Plusieurs chefs d’accusation évoqués
Au cours de l’audience, le ministère public a rappelé les infractions reprochées à l’artiste.
Parmi celles-ci figurent notamment l’incitation de militaires à commettre des actes contraires à la loi ou à la discipline, des faits considérés comme particulièrement sensibles dans le cadre de la justice militaire.
D’autres accusations ont également été évoquées au cours des débats, notamment des faits présumés de torture, d’extorsion, de concussion ainsi que de violation des consignes militaires.
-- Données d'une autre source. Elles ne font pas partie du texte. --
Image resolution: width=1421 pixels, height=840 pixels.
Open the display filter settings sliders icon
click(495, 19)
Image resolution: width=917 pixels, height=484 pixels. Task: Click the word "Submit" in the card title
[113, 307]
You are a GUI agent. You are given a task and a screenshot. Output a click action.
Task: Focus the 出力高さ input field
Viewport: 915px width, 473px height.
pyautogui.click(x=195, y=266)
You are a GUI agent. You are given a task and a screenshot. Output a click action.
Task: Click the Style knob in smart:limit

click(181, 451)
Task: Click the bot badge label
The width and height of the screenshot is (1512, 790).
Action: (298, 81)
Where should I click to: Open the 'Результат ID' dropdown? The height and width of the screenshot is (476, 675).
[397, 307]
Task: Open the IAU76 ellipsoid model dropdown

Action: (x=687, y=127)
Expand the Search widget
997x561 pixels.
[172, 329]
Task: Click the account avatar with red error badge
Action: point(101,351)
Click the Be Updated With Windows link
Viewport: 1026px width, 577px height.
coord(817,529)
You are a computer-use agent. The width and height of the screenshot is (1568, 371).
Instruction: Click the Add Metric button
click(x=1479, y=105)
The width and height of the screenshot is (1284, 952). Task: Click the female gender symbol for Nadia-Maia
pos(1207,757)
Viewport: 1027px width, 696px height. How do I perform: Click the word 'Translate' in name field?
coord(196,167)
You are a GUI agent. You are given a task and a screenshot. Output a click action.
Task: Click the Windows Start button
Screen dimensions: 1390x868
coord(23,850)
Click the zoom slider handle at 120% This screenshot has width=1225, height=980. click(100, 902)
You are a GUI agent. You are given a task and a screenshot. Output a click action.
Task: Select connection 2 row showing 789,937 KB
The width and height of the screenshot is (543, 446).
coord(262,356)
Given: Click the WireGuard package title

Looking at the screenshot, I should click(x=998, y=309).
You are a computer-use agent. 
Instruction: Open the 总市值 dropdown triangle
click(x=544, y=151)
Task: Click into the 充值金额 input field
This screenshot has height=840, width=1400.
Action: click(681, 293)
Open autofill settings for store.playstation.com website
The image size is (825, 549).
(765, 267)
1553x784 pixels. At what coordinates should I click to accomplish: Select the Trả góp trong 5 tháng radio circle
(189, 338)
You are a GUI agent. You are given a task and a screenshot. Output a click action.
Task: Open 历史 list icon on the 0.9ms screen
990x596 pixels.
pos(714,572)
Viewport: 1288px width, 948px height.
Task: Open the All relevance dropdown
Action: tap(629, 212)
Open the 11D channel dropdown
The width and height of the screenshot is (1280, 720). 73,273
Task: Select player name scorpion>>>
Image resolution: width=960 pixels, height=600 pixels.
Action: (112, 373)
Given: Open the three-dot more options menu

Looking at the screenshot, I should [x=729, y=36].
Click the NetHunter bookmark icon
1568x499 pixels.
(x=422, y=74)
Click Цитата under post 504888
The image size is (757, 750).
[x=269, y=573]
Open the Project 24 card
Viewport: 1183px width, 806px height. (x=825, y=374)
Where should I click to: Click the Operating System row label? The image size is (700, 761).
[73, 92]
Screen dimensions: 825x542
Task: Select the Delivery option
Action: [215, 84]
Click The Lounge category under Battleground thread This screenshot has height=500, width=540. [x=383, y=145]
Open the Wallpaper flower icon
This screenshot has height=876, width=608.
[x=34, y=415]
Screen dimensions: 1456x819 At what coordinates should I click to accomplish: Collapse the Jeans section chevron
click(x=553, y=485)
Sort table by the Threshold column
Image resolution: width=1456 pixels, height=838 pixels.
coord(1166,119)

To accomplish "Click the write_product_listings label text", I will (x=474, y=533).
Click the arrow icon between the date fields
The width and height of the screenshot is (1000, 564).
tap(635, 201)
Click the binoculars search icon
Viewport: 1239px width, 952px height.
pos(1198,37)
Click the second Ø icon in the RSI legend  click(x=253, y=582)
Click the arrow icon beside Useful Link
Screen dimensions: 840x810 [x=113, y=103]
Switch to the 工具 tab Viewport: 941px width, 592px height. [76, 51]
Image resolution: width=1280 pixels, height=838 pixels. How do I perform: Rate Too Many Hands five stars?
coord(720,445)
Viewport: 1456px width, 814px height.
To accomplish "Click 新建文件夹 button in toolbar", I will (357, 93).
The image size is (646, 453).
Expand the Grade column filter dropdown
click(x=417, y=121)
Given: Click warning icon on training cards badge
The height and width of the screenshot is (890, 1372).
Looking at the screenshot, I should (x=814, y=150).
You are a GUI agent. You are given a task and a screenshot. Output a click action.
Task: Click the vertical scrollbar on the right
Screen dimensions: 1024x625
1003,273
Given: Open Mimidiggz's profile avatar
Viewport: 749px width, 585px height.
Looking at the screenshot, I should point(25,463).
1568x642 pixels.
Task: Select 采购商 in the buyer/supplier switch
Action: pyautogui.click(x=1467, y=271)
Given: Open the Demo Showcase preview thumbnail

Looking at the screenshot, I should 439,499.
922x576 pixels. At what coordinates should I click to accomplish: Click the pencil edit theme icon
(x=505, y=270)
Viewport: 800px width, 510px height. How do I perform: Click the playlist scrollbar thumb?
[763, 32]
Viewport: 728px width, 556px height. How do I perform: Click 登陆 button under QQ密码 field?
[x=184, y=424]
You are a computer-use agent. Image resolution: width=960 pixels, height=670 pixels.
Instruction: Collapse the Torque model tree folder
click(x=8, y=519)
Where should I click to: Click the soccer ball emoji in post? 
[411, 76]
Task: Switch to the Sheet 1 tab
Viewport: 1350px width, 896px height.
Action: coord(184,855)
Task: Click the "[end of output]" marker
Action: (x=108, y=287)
Une audience reportée au 11 juin
Après les premières observations et l’examen d’une partie du dossier, le Tribunal militaire de garnison de Kinshasa/Ngaliema a décidé de renvoyer l’affaire au jeudi 11 juin 2026 à 11 heures.
Ce report doit permettre aux différentes parties de poursuivre l’instruction du dossier et de préparer la suite des débats.
Des enjeux judiciaires importants
Selon les éléments évoqués au cours de l’audience, certaines infractions examinées dans cette affaire pourraient entraîner de lourdes conséquences judiciaires si elles venaient à être retenues.
Plusieurs peines importantes sont prévues par la loi pour ce type de faits lorsqu’ils relèvent de la compétence de la justice militaire.
Une affaire qui divise l’opinion
Depuis l’annonce des poursuites, le dossier continue d’alimenter les débats dans les milieux artistiques, judiciaires et sur les réseaux sociaux.
Entre soutien à l’artiste et appels au respect de la procédure judiciaire, les réactions restent partagées.
La présomption d’innocence reste de mise
En attendant la prochaine audience prévue le 11 juin, il est important de rappeler que Rebo Tshulo continue de bénéficier de la présomption d’innocence.
Aucune décision judiciaire définitive n’a à ce stade établi sa culpabilité et les débats se poursuivront devant le tribunal dans les prochains jours.